▶ [PROVIDED PASSAGE]
■ ■ ■ ■ ■

Wrapping up the cultural bazaar that is World Travel Market


LONDON -- It was the World Travel Markets biggest show yet, with 5,194 exhibitors and almost 50,000 participants conducting an estimated, head-spinning, $57 billion worth of business.

But to be present at the World Travel Market Nov. 14 to 17 at ExCel London is to see those numbers play out as frenetic energy that for four days transformed the colossal exhibition hall into a wild travel industry amusement park.

WTM is a microcosm of the global travel industry, an intense half-week of energetic networking. Nearly every destination and industry sector is represented, with each exhibitor transforming a precious plot of real estate on the trade show floor into a distinct cultural reality packaged to sell.

Among exhibitors, competition for attention is stiff. Over 25 years, the show has become increasingly sophisticated.

Along the endless labyrinth of corridors, each exhibition assaults your senses. The exhibitors use every imaginable lure: brilliantly colored constructions of furniture, plants, posters, video screens, recorded music, hors doeuvres, wine, beer, exotic mixed drinks, musicians and dancers.

Following up on a report that Star Cruises was planning to put a ship in Malta, I found my way to the Malta section of the Western Europe and Mediterranean region of the floor. But there I was told Star Cruises booth was in the Singapore domain.

En route to the Asia/Pacific section, I became so distracted by things that caught my eye or ear, or left my mouth watering, that I barely made it to my destination.

The Kenyans attracted a crowd with their traditional Dawa drink, (Swahili for medicine), consisting of vodka, ice, a lime slice and honey. If the medicine didnt cure your ills, you walked away having tasted a piece of East African culture.

At the Seychelles exhibit, wine and hors doeuvres were served while a trio -- red tortoise-shell accordion, tall wooden conga and nylon-string guitar -- performed songs suggestive of country, calypso and zydeco.

A crowd gathered in rapt attention around an elaborate two-story Trinidad and Tobago exhibit where colorfully plumed, scantily clad dancers kicked their legs in lively Carnival celebrations.

The China booth was an extravagantly colorful construction of elaborate architecture, while the Japanese area, also brightly colored, embodied a clean, modern and minimalist design.

Though the WTM is still not as big as the ITB in Berlin, it is beyond the capacities of an individual to assimilate except on the most superficial level. Given the number of exhibits, one would have to see 1,250 exhibits per day to get a feel for the whole.

Even so, said Bob Whitley, president of the U.S. Tour Operators Association, The amount of business conducted here is phenomenal. You can walk around and make contacts and negotiations with all the companies you do business with and save a lot of time and money traveling. Its a total business environment, in addition to the beauty of the exhibits.

Suppliers set up smaller meeting booths within the destination sections where their products were most relevant.

I finally found the Star booth in the Singapore section and was fortunate enough to slip in between scheduled appointments. And just as Whitley had said, it was very efficient. I could meet with three company representatives in 20 minutes and conduct a triple interview that would have been much harder under other circumstances.

In the end, I was left wondering why we cant have a World Travel Market all year.

■ ■ ■ ■ ■

▶ [SOURCE MATERIAL]
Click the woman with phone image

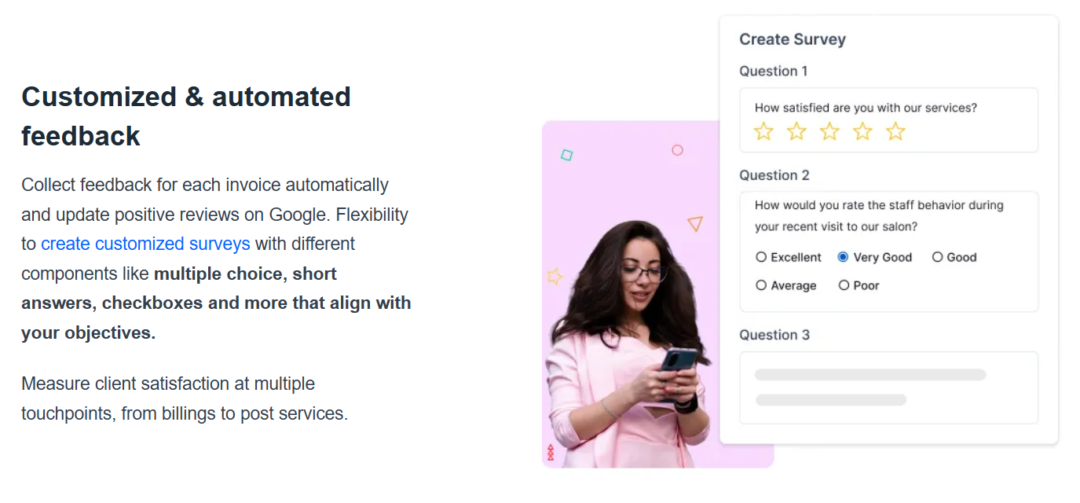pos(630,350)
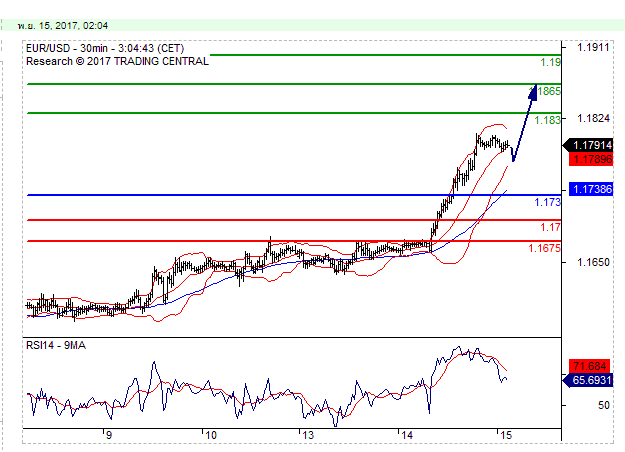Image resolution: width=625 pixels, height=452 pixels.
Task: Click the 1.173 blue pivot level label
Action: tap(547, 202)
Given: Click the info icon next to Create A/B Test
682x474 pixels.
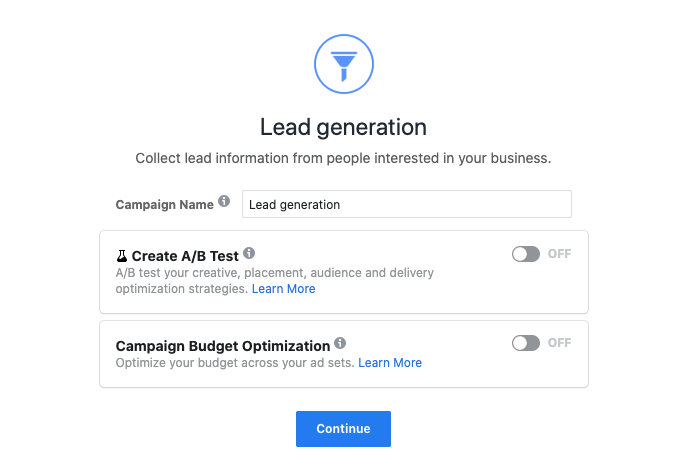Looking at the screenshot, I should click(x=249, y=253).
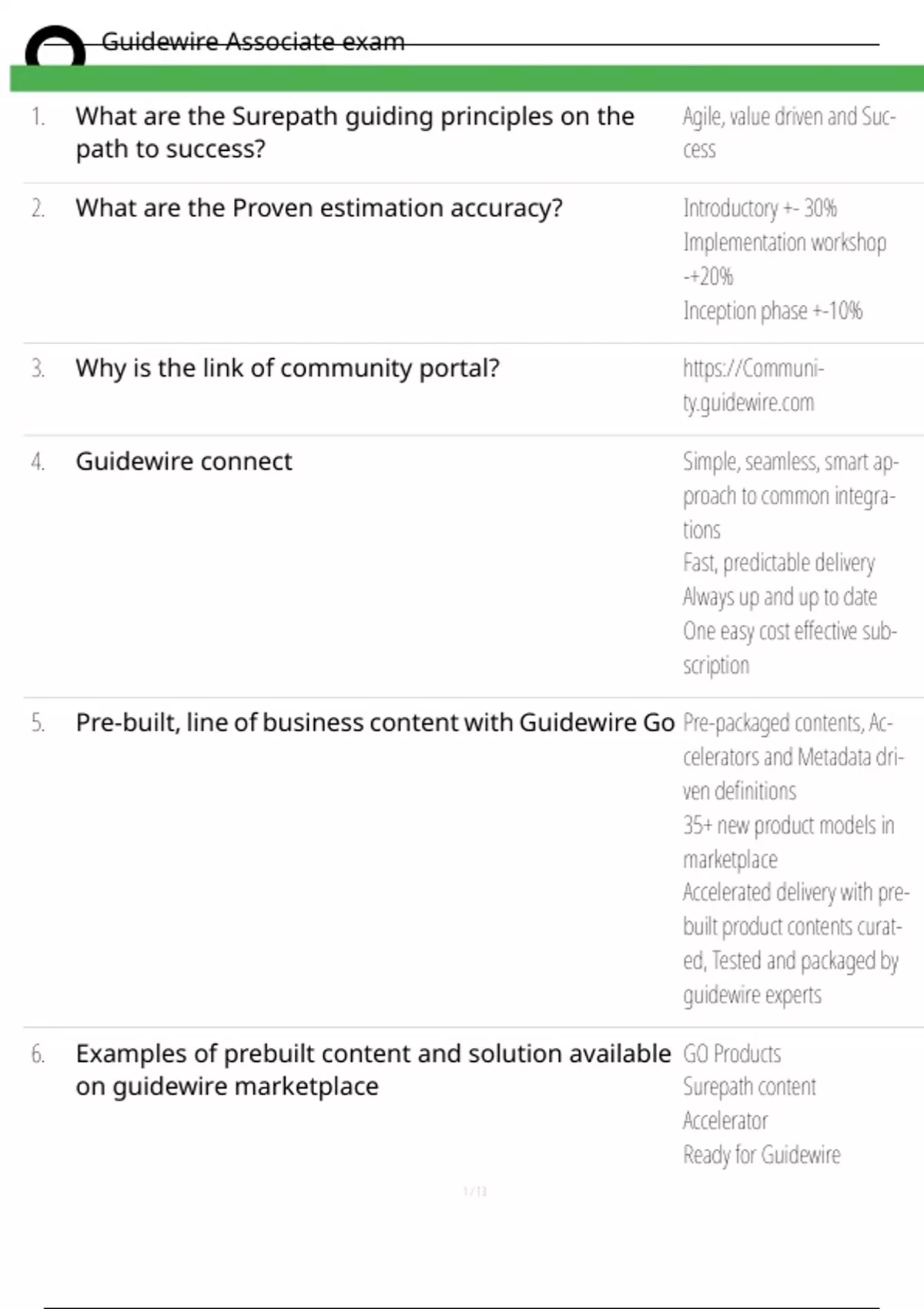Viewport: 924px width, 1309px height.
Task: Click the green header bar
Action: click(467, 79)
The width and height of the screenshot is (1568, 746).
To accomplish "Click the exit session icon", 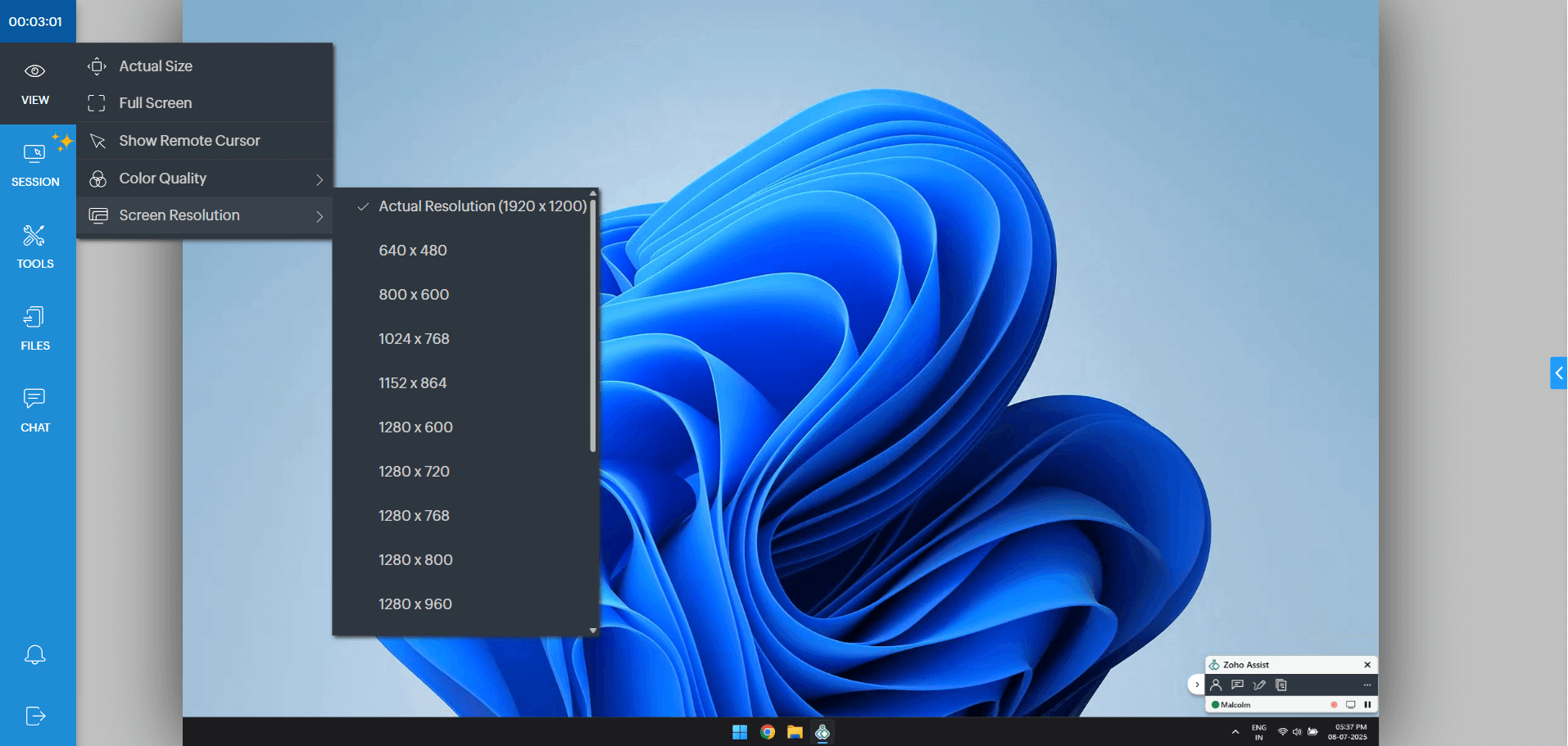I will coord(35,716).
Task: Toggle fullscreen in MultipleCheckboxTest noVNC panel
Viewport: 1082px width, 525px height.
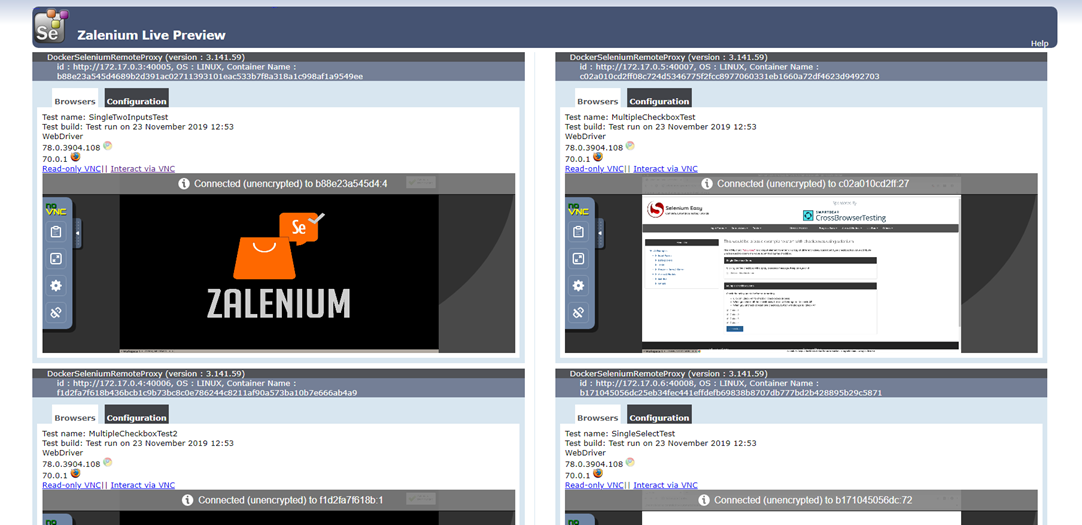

■ ■ ■ ■ ■

▶ [DIRECTIONS]
• a. Decide whether each statement below agrees with the World Travel Market article. Answer yes or no for each and quote the text's deciding words exactly: (i) The show had 5,194 exhibitors. (ii) The WTM is larger than the ITB in Berlin. (iii) The Kenyan Dawa drink includes honey.
• b. Return the World Travel Market article from "The Kenyans attracted" to "calypso and zydeco.", copied exactly.

▶ [TASK RESPONSES]
• a.
(i) Yes: "with 5,194 exhibitors"
(ii) No: "Though the WTM is still not as big as the ITB in Berlin"
(iii) Yes: "consisting of vodka, ice, a lime slice and honey"

• b.
The Kenyans attracted a crowd with their traditional Dawa drink, (Swahili for medicine), consisting of vodka, ice, a lime slice and honey. If the medicine didnt cure your ills, you walked away having tasted a piece of East African culture.

At the Seychelles exhibit, wine and hors doeuvres were served while a trio -- red tortoise-shell accordion, tall wooden conga and nylon-string guitar -- performed songs suggestive of country, calypso and zydeco.